Mapping and mining interictal pathological gamma (30–100 Hz) oscillations with clinical intracranial EEG in patients with epilepsy

Abstract

Localizing an epileptic network is essential for guiding neurosurgery and antiepileptic medical devices as well as elucidating mechanisms that may explain seizure-generation and epilepsy. There is increasing evidence that pathological oscillations may be specific to diseased networks in patients with epilepsy and that these oscillations may be a key biomarker for generating and indentifying epileptic networks. We present a semi-automated method that detects, maps, and mines pathological gamma (30–100Hz) oscillations (PGOs) in human epileptic brain to possibly localize epileptic networks.
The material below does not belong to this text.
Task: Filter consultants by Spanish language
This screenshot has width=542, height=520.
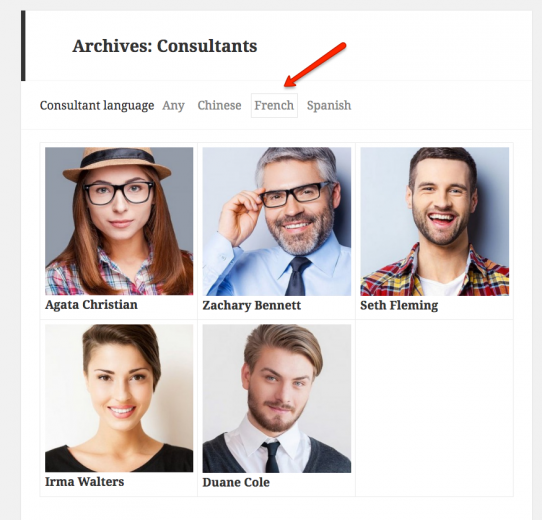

We apply the method to standard clinical iEEG (<100Hz) with interictal PGOs and seizures from six patients with medically refractory epilepsy. We demonstrate that electrodes with consistent PGO discharges do not always coincide with clinically determined seizure onset zone (SOZ) electrodes but at times PGO-dense electrodes include secondary seizure-areas (SS) or even areas without seizures (NS). In 4/5 patients with epilepsy surgery, we observe poor (Engel Class 4) postsurgical outcomes and identify more PGO-activity in SS or NS than in SOZ. Additional studies are needed to further clarify the role of PGOs in epileptic brain.